• [Required action 1]
From the inference algorithms page, copy the passage starting with "Here the goal" and going on through "the given settings.".
• [Required action 2]
Name every inference method described on the inference algorithms page.
• [Required action 3]
What disadvantage of the Report All method does the inference algorithms page mention?

• [Selected text]

---------------

Skip to content

Inference algorithms

Julian Uszkoreit edited this page Mar 10, 2014 · 2 revisions

A reported protein group can have more than one accession due to shared peptides and homologs / isoforms / redundant database entries. All currently implemented methods make no decision of which accession to report, instead all of them are reported for a protein group

Report All

This is the simplest possible inference method, just returning any possible protein group in the compilation. Taking the PIA graph structure the reported proteins are very fast calculated, as only one protein group for each group in the graph containing protein nodes needs to be created. The advantage of this method is its short runtime, with the disadvantage of reporting no sub proteins.

Occam's Razor

Here the goal is to use the principle of parsimony to report the minimal set of proteins, which are explained by the identified peptides. This method also reports sub proteins.

Spectrum Extractor

The Spectrum Extractor is spectrum centric, in contrast to the two other implementations, which are peptide centric. The major difference in this concept is that a spectrum, which gets once assigned to a peptide, never gets assigned to another peptide. This concept is closer to the reality, as in most cases one spectrum contains only one possibly modified peptide, although this may not always get the highest score by the search engines.

In short, this inference method creates proteins from not yet assigned spectra iteratively and assigns spectra always to the best scoring protein group, until all possibly filtered spectra are assigned or no more proteins can be created with the given settings.

---------------

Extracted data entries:

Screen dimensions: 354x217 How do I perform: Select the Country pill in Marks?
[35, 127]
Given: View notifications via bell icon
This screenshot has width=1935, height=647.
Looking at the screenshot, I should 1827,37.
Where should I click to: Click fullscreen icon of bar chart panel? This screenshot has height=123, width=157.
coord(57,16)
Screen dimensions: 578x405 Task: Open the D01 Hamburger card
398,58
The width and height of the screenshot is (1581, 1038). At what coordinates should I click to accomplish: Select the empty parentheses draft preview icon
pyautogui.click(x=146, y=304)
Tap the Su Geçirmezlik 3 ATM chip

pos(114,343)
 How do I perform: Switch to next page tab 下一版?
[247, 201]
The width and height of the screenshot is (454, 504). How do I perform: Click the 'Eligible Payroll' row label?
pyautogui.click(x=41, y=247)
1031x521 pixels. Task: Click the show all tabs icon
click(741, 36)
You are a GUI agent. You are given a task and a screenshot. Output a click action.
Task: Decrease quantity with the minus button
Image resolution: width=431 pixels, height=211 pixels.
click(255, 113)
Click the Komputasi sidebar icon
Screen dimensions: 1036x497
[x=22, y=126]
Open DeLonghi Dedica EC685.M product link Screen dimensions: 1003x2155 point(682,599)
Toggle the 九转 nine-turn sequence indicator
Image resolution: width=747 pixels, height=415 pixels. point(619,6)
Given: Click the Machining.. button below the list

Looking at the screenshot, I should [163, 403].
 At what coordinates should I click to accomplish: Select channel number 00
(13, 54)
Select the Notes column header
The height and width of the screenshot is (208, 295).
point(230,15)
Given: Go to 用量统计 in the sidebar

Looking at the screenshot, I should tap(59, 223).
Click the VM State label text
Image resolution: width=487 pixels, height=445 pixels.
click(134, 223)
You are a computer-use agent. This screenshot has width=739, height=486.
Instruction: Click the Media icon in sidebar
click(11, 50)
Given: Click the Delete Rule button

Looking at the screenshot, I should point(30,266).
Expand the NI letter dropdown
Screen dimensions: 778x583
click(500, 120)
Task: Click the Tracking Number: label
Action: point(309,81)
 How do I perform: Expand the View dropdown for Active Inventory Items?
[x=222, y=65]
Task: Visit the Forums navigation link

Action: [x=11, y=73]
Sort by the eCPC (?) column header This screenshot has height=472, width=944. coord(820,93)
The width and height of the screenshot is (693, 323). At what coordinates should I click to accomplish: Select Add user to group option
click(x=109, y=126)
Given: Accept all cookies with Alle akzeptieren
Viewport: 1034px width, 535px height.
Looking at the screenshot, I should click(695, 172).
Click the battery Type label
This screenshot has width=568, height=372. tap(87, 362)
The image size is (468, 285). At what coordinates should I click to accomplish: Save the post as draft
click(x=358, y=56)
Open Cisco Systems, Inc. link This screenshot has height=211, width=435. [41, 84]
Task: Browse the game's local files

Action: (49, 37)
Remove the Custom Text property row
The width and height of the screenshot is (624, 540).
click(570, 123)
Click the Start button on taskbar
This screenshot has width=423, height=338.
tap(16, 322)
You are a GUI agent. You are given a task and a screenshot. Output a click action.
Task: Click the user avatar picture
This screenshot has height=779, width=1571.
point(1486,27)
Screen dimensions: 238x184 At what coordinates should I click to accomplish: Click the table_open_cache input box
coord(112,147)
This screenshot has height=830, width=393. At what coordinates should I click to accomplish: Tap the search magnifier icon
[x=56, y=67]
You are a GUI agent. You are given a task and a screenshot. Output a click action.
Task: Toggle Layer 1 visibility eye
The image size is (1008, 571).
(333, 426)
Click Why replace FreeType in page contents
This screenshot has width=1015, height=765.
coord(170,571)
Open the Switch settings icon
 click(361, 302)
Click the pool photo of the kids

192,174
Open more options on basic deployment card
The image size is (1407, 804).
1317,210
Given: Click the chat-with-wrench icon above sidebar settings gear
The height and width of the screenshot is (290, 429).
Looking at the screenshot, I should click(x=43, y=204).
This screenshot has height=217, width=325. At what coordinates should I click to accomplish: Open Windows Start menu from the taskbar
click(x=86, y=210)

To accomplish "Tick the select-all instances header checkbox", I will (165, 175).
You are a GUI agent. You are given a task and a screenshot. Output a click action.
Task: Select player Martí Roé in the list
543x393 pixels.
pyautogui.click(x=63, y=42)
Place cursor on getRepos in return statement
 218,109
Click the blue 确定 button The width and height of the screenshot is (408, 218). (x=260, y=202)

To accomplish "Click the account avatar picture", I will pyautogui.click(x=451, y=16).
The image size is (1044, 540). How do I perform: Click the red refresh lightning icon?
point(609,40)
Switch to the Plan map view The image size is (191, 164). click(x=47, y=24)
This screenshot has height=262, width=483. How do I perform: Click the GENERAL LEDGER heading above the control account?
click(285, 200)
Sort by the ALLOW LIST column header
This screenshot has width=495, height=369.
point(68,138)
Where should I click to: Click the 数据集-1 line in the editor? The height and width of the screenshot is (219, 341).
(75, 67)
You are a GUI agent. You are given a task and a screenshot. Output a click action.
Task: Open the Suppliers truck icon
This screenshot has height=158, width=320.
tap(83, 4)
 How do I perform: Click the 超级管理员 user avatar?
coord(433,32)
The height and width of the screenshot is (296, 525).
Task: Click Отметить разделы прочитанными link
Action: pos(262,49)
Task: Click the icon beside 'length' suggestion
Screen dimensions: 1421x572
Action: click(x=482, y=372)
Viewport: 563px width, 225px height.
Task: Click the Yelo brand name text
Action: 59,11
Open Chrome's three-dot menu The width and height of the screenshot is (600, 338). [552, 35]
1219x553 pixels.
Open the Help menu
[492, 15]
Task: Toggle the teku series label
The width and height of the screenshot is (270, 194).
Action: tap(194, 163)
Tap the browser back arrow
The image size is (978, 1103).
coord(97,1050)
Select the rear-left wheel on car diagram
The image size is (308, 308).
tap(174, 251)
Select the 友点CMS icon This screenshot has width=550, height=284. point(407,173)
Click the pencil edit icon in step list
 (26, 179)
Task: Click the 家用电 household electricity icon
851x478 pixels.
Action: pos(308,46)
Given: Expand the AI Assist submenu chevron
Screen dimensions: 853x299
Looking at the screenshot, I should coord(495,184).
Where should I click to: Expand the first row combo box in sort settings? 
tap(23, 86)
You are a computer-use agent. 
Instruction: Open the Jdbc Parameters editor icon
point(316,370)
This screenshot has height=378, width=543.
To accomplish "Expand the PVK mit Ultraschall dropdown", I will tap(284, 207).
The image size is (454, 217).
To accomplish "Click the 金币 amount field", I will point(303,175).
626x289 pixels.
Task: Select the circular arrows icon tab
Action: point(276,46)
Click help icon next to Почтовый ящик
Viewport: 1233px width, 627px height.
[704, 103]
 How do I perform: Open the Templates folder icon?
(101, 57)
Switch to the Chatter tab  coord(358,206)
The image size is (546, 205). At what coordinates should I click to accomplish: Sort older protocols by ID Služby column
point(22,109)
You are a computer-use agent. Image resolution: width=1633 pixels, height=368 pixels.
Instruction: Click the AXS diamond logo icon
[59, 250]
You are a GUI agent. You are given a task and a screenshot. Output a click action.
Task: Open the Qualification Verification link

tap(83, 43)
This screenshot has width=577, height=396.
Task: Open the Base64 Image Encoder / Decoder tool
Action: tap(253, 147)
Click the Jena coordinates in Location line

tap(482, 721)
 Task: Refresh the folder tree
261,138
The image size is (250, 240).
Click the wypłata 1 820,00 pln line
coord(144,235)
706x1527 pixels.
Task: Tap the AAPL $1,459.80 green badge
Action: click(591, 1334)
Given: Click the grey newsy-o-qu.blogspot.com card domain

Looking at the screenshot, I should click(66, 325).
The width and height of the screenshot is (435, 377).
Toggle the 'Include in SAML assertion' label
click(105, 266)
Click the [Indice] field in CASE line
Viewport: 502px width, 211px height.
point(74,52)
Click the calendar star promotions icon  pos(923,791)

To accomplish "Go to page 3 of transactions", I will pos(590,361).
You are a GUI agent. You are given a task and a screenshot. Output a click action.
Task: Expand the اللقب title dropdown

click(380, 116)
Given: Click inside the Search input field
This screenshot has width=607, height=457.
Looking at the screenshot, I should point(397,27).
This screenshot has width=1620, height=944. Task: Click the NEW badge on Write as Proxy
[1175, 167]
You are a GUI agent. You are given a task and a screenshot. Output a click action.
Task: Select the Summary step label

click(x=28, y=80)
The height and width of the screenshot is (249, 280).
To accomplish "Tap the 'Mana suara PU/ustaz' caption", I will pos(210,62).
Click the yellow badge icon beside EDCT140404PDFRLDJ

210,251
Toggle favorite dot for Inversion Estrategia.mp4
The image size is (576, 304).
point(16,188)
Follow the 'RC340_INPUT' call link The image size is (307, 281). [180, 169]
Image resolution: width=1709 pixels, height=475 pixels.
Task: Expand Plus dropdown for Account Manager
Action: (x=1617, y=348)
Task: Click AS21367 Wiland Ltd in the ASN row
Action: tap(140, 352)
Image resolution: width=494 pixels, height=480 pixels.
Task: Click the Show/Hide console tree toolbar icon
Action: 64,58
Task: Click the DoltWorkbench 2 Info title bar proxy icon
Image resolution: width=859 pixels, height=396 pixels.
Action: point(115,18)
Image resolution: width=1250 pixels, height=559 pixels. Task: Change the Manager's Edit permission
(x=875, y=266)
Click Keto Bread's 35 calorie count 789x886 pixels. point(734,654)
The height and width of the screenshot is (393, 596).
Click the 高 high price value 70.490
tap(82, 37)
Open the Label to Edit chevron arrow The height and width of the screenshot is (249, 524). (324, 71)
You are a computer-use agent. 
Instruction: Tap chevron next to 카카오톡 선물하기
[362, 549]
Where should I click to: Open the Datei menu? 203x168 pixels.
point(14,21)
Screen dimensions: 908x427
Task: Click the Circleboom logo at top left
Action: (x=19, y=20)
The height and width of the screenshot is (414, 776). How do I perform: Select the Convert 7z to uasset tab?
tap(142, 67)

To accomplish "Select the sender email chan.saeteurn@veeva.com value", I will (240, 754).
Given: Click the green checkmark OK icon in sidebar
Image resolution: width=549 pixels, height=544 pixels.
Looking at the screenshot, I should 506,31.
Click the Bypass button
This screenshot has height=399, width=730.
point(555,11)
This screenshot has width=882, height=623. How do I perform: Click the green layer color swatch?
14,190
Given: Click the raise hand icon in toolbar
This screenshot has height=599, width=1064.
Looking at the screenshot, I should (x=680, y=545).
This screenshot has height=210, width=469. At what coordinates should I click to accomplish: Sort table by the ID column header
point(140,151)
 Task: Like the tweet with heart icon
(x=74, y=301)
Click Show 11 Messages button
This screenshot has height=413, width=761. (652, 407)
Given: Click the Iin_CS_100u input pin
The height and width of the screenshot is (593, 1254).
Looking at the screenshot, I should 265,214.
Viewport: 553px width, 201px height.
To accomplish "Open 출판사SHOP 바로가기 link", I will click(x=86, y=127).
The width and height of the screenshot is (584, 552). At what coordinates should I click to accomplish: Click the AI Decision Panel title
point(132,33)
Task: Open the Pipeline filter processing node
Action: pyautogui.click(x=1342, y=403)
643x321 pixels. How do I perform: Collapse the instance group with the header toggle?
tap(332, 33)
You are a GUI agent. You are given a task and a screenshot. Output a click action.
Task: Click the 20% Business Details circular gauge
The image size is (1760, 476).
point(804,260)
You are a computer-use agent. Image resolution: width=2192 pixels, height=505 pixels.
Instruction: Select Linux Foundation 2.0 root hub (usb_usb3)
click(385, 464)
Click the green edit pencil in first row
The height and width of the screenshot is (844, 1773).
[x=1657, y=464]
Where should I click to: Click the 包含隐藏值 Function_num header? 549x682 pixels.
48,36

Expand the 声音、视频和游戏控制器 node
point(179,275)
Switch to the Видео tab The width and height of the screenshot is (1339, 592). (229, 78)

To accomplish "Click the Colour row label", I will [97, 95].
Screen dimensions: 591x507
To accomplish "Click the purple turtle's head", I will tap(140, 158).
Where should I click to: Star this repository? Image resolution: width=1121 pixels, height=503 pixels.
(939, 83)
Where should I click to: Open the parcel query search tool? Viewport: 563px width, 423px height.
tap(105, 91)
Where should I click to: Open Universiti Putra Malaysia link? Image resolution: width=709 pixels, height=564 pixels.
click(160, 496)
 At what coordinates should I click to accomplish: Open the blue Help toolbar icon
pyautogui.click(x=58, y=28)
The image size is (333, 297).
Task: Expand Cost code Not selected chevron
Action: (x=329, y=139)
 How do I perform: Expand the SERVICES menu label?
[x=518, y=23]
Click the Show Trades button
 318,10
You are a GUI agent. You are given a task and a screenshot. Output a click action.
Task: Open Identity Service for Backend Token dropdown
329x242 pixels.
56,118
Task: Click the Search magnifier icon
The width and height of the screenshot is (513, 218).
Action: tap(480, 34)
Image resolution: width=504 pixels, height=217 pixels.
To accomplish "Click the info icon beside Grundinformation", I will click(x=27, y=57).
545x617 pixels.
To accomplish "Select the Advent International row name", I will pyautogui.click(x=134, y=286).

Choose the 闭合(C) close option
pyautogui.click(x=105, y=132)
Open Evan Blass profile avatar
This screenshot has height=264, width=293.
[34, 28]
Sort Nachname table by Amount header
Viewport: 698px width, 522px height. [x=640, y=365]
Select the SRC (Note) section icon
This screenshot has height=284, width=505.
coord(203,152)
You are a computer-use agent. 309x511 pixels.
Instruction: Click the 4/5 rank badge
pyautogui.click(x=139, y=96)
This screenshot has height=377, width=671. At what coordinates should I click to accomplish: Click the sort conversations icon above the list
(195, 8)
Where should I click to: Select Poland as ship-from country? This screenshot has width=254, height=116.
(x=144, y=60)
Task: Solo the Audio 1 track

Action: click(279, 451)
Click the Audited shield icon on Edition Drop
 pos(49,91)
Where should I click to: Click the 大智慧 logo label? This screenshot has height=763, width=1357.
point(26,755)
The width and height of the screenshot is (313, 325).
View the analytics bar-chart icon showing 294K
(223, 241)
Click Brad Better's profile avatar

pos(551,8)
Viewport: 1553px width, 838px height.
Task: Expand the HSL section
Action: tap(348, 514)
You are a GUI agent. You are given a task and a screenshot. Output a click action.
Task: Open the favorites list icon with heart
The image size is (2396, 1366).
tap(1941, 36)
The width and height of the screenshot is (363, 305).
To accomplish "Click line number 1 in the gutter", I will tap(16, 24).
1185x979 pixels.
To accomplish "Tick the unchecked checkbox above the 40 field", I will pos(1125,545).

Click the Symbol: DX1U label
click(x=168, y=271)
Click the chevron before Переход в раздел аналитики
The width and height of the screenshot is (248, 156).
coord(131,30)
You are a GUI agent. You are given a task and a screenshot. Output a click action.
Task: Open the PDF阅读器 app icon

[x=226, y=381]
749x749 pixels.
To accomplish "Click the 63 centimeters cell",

---------------

• [Exercise solution 1]
Here the goal is to use the principle of parsimony to report the minimal set of proteins, which are explained by the identified peptides. This method also reports sub proteins.

Spectrum Extractor

The Spectrum Extractor is spectrum centric, in contrast to the two other implementations, which are peptide centric. The major difference in this concept is that a spectrum, which gets once assigned to a peptide, never gets assigned to another peptide. This concept is closer to the reality, as in most cases one spectrum contains only one possibly modified peptide, although this may not always get the highest score by the search engines.

In short, this inference method creates proteins from not yet assigned spectra iteratively and assigns spectra always to the best scoring protein group, until all possibly filtered spectra are assigned or no more proteins can be created with the given settings.

• [Exercise solution 2]
Report All
Occam's Razor
Spectrum Extractor

• [Exercise solution 3]
It reports no sub proteins.